Князь воинственно опустил руки на рукоять короткого спартанского меча.
— Но я не настолько близок к султану, чтобы мог изменить его мнение об Ислам-Гирее. К тому же султану не понятны будут мотивы моего заступничества.
— Что вы, достойнейший князь, Ислам-Гирей даже не пытается искать примирения с султаном. Примириться с ним — значило бы смириться с тем, что Крым снова станет безмолвным рабом Турции, чего хан Ислам-Гирей упорно не желает. Он видит свой Крым независимым ханством, достойным того, чтобы с ним считались и в Стамбуле, и в Париже.
— Благоразумное стремление.
— Однако интересы его не достигают правого берега Дуная, где лежит земля русов, земля ваших предков. А коль хан и вы, князь, не враги, значит, будь на то воля Аллаха, вполне можете стать союзниками.
— Сможем ли мы быть чем-либо полезными столь могущественному правителю? Великий князь без войска и княжества — это еще безнадежнее, чем могущественный хан, обессилевший под тяжелой рукой более могущественного султана.
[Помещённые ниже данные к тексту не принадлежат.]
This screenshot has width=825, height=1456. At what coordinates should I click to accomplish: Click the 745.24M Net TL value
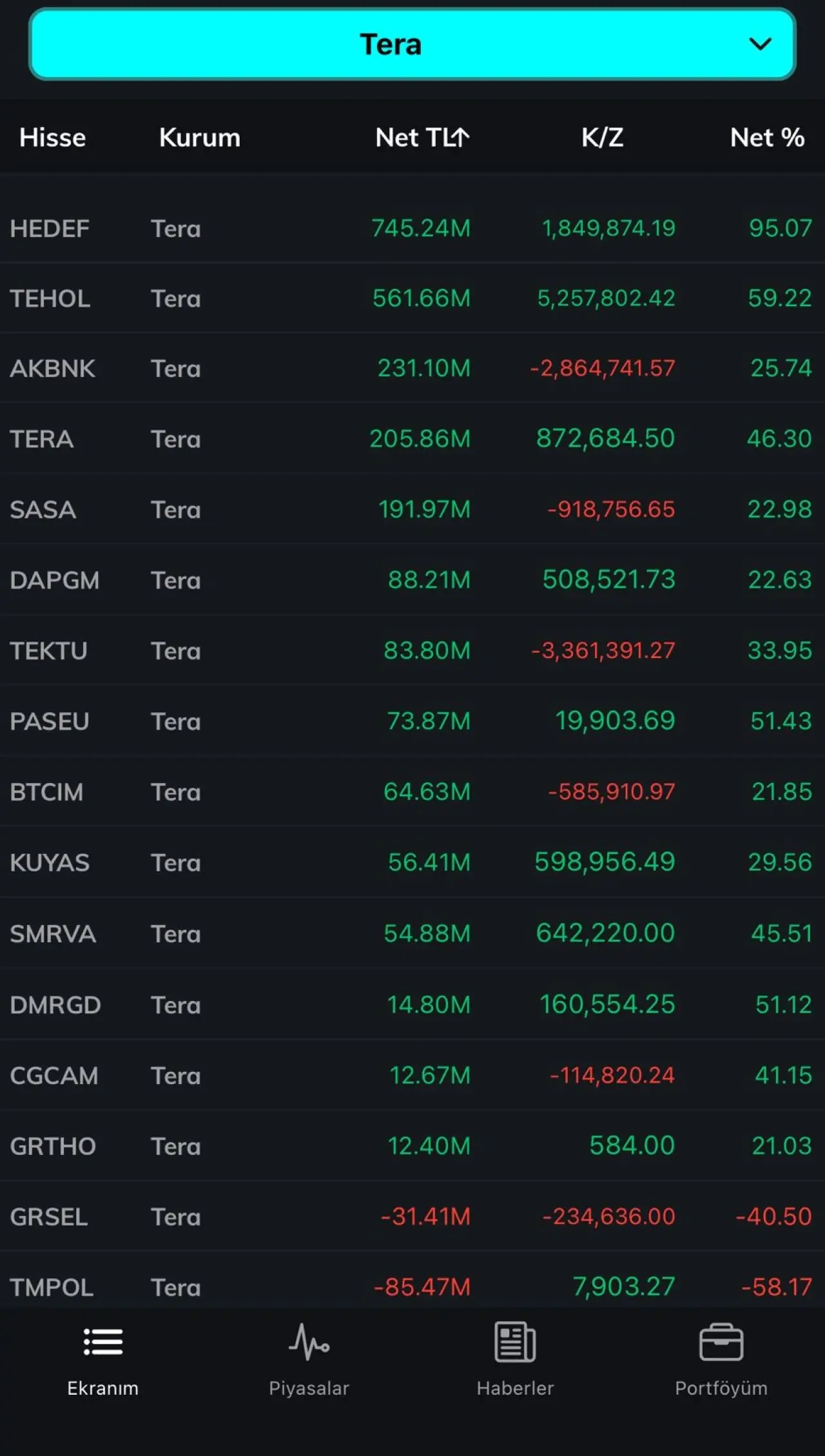pyautogui.click(x=421, y=228)
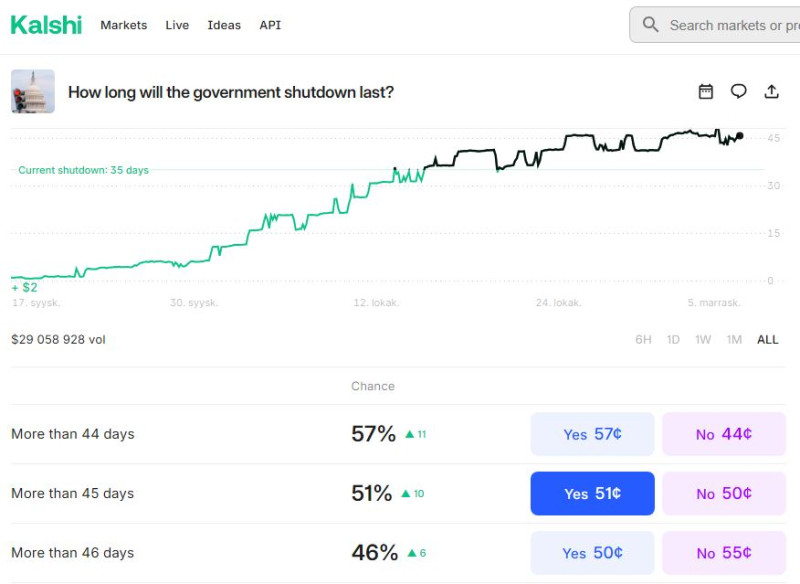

— Сможете. Меня послал сюда первый советник хана. Он просит, чтобы при случае вы намекнули своему сыну, что в лице крымского хана молодой князь Одар-Гяур может видеть человека, готового помочь ему овладеть Островом Русов, освободив его от турецкого владычества, а также оберегать его княжество от недружеских порывов соседей. По мере возможности хан также готов поддержать его княжескую казну. Особенно когда речь пойдет о создании войска.
— Передайте советнику, что до молодого князя Гяура будет доведено все, что я только что услышал.
— Благодарю. Начальник охраны передаст вам скромные дары советника. Они настолько скромны, что не стоит ни благодарить за них, ни отказываться. Именно поэтому я и не стал вручать их лично.
«Да еще потому, что не хотел привлекать к ним внимания других членов Тайного совета», — понял Одар-Гяур II.
— И не стоит думать, что, принимая их, вы будете чем-либо обязаны хану, — совершенно некстати уточнил Костас. — Я передал их начальнику охраны, чтобы не тратить время на процедуру передачи даров.
— Дары отвергать не принято. Даже если они исходят от недавних врагов. Но мы-то, князья Острова Русов и крымские ханы, никогда не враждовали.
Поклонившись, Костас пошел к выходу, однако уже у ворот князь вдруг окликнул его.
— Я прошу вас сейчас не как князь, а как отец, — проговорил он, приблизившись к греку. — Мне не хотелось бы, чтобы от слуг хана исходила хоть какая-нибудь опасность для моего сына. Даже если случится, что Одар-Гяур III, как подданный польского короля, будет сражаться против татарских чамбулов.
Костас понимающе помолчал, прокашлялся.
— Если бы вы и не произнесли этих слов, я все же осмелился бы передать их первому советнику хана, считая, что, как отец, вы просто не могли не высказать их.